Photo above: Judiciary Chair Joe Vallario (by Rebecca Lessner for

By Rebecca Lessner

For the

The House of Delegates ultimately passed a bill to change requirements for police property seizures, with fierce debate about whether the bill was helping “the small people” of Maryland, or handing drug dealers another tool in their belt.

HB 360, sponsored by Del. Joseph Vallario, chair of the House Judiciary Committee, passed with 81-54. Six Democrats joined almost all of the House Republicans in opposing the bill.

Vallario said the main argument for this bill is that because police are able to seize personal property associated with drug or gambling crimes without a high burden of proof, it gives the owner the responsibility to prove their property was not involved in criminal activities.

However, it has become increasingly difficult for people to receive a court hearing in order to fight to get their property back.

“I’m all about giving people the right to be heard,” Vallario said.

Under the “equitable sharing program,” law enforcement officers are able to send seized property to the federal court.
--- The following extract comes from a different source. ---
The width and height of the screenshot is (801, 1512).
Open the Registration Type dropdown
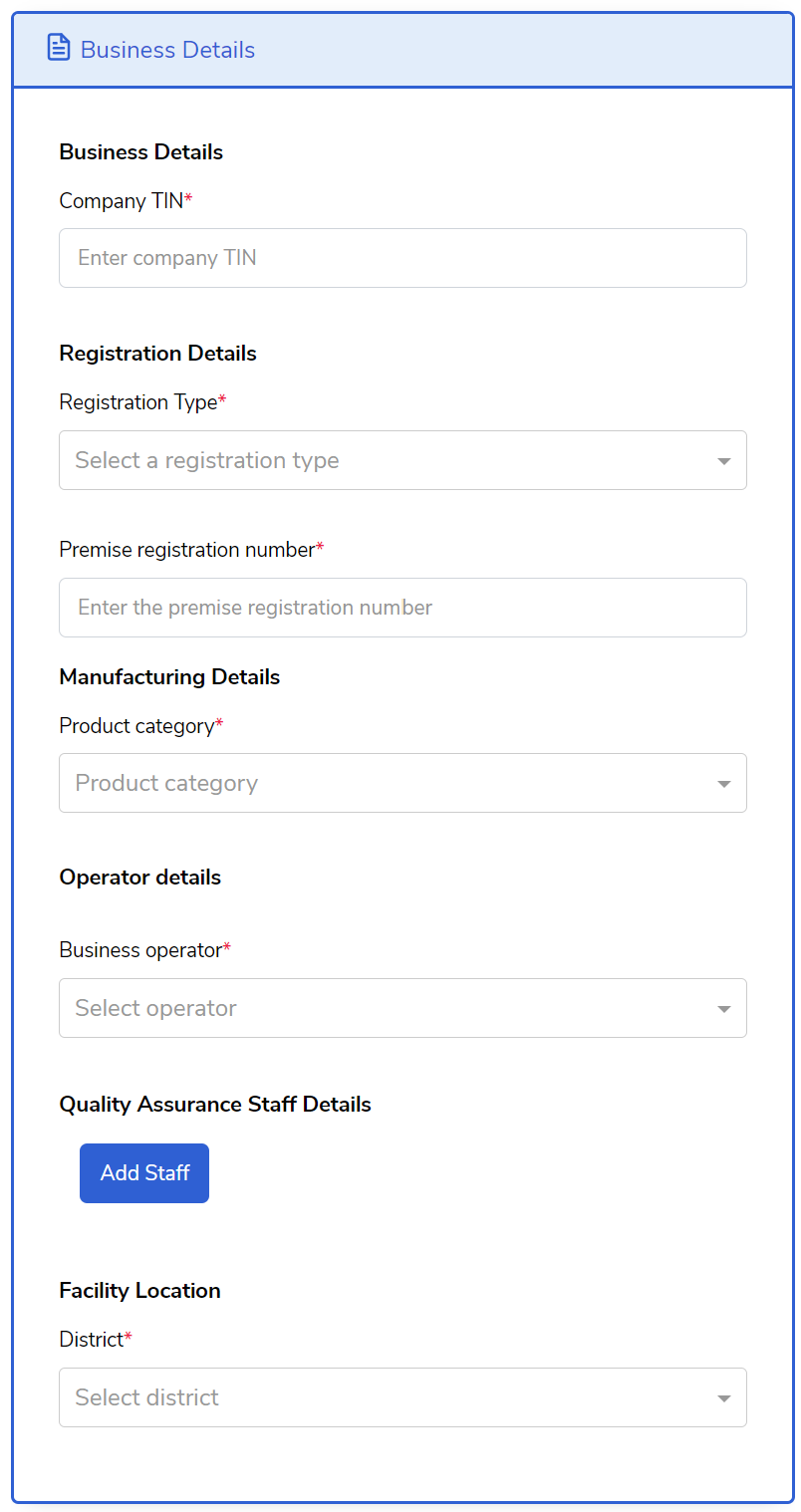coord(389,460)
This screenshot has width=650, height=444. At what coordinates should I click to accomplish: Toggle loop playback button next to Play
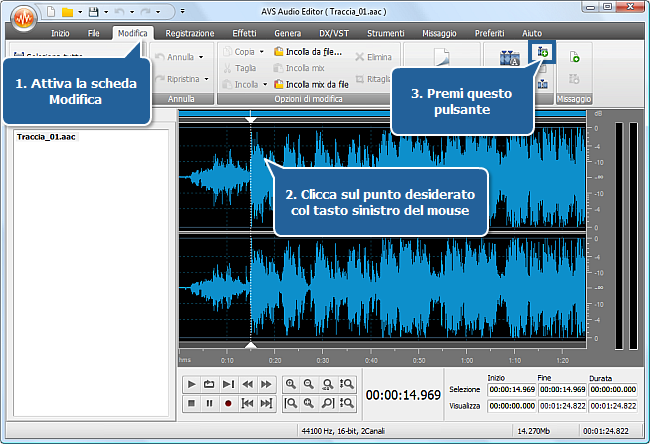210,384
Then local departments can get a return of up to 80% of the asset’s value, with federal courts keeping 20%.

The federal hearings are held out of state and citizens must bite the expense for a lawyer.

“You have to go to Quantico, Virginia with a lawyer to contest that and very few people can afford that,” said Del. Curt Anderson, D-Baltimore City.

The bill limit seizures sent to the federal government to the cases being prosecuted federally. It would also shift the burden of proof of criminal involvement of property from the owners to law enforcement.

Delegates debate how different agencies handle seizures

Certain jurisdictions realize some seizures are not drug deals and the money is given back to the citizen, however Anderson said “the problem is there’s no consistency across the state.”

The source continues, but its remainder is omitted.